The contents of the MCAM database can be searched using gene symbol, gene name or accession number. A search using gene name can be performed either by full text or partial text queries. The text queries are case insensitive and the searches using accession numbers include sources from GenBank, GenPept, UniGene, UniProtKB/Swiss-Prot, PIR or OMIM sources.

For example, a search for a limbic system associated membrane protein can be conducted using the gene symbol “lsamp” (case insensitive) or the gene name (either partial or full). The results will include gene symbol, gene name, and synonymous names of genes, nucleotide (GenBank), protein (GenPept), SPRT (UniProtKB/Swiss-Prot), PIR, OMIM, UniGene accession numbers and sequence data. Hyperlinks to NCBI–GenBank, GenPept, OMIM and UniGene, and UniProtKB/Swiss-Prot database entries are provided to retrieve further information about each CAM using the accession number as the query. Hyperlinks to GeneAtlas, GeneCards and NCBI Homologue database entries are provided with the gene symbol as the query. Literature search link is provided with PubMed using the gene symbol as a keyword. Virtual expression data for normal and cancer tissues and cell lines are provided through the Cancer Gene Anatomy Project (CGAP), and, normal adult and embryonic tissues through UniGene Expression hyperlinks. Functions of each CAM are provided through the GO database process and function.

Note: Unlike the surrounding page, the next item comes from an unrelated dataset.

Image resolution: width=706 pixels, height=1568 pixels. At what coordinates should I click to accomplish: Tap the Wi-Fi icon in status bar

Discussion and Future Updates

The MCAM database is a web-based consolidated and searchable database of mammalian specific CAMs. It can be used for various bioinformatics and biological analyses including identifying CAMs involved in cell-cell interactions and homing of lymphocytes, hematopoietic stem cells and malignant cells to specific organs. It serves the research community by cataloguing information on CAMs available from many different databases.

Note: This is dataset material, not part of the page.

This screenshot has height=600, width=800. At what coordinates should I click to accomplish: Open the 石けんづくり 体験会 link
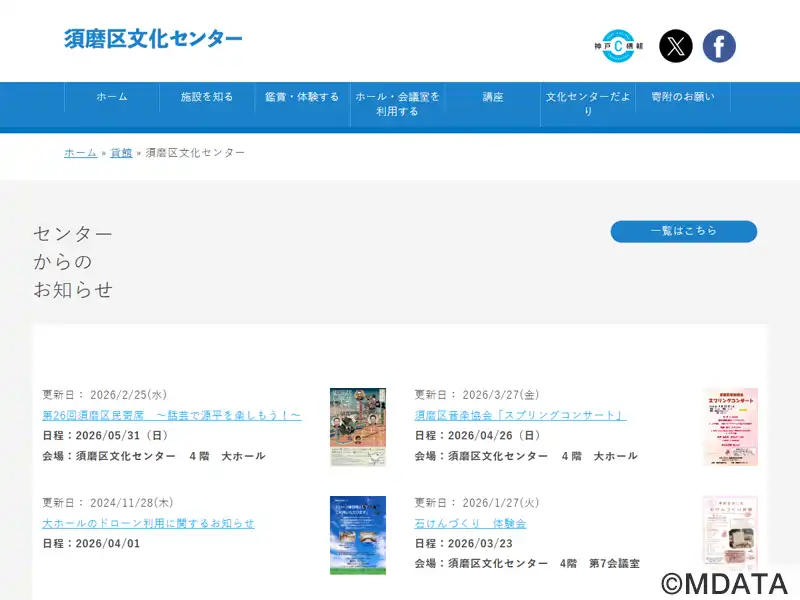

With the growing amount of data from high-throughput technologies like phage display peptide library, our online MCAM database is critical for the identification of novel CAMs that are responsible for organ-specific homing of tumor cells. For example, local version of Basic Local Alignment Search Tool (BLAST)16 searches can be performed using any short oligonucleotides or peptides as queries against the CAM sequences available from the Download page as an input database. Once the CAMs are identified, the information including expression and functional profile of the proteins can be searched using the online MCAM database. We have identified 25 novel and known tumor-specific CAMs by BLAST searches utilizing the sequence data available from the MCAM database and seven amino acid peptides as queries.17

The MCAM database may also serve as a gene list for designing CAM specific oligonucleotide or cDNA probes for microarray experiments to examine the expression profiles of CAMs in various disease processes. Furthermore, the evolutionary conservation of each CAM gene within mouse, human and rat genomes can be studied using the MCAM database. Finally, the MCAM database can serve as a test or training dataset for identifying TM proteins, especially CAMs. Therefore, this database facilitates nucleotide and protein sequence analysis of CAMs assisting in CAM-specific genomics and proteomics experiments.

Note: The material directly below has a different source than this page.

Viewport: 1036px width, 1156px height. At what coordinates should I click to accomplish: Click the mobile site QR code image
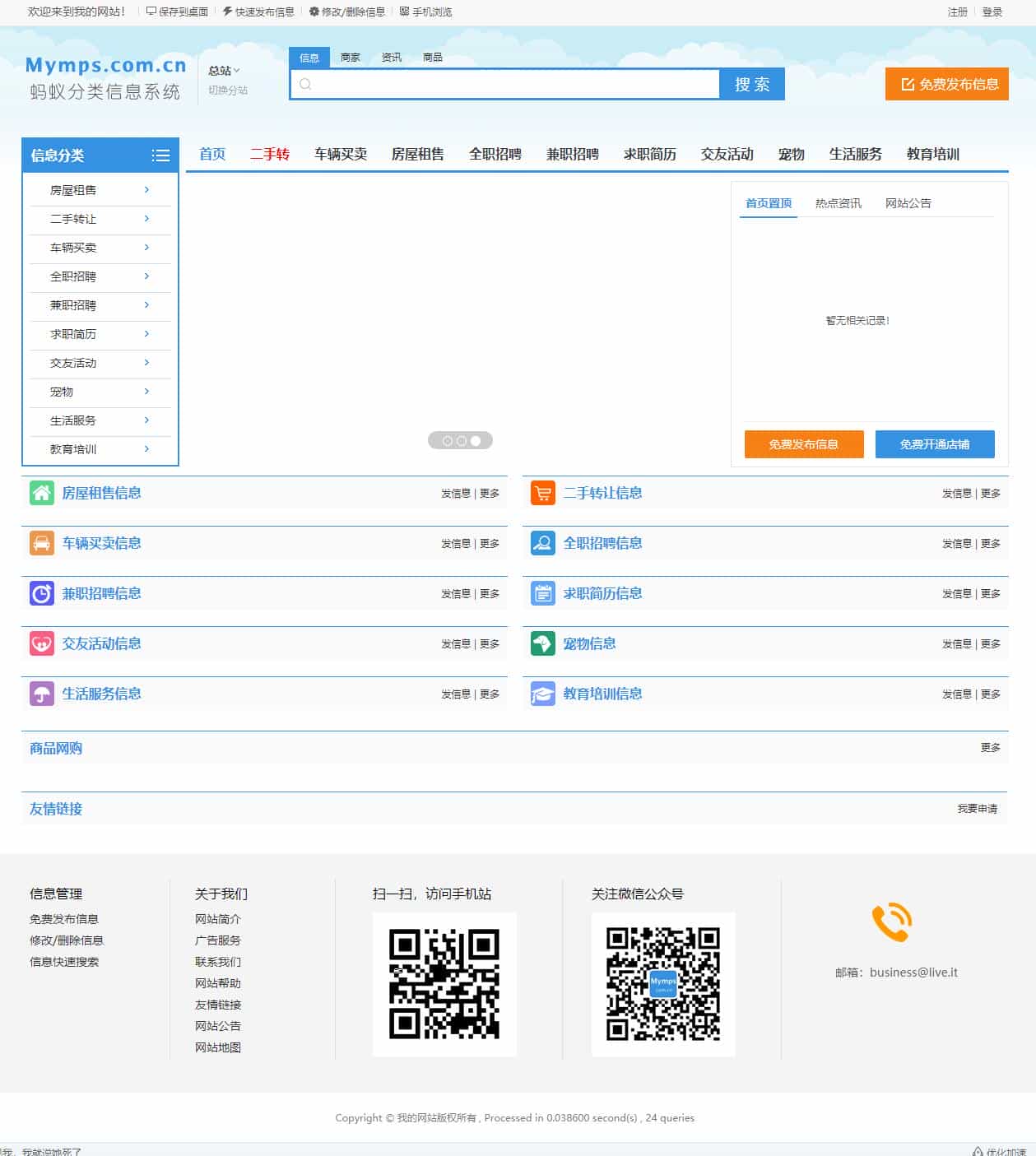444,983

This work was supported in part by Molecular Therapeutics Program, Nebraska Department of Health and Human Services and by grant CA72781 (R.K.S.), from National Cancer Institute, National Institutes of Health. We thank Dr. Etsuko Moriyama of the University of Nebraska, Lincoln for her critical evaluation of the website and review of the manuscript. We also thank Eric Haas, Michelle Varney, Thomas J. Wilson and Wade Junker for their critical review of the manuscript, and Atul Rayamajhi and Steve V. Pera for their help in updating the website.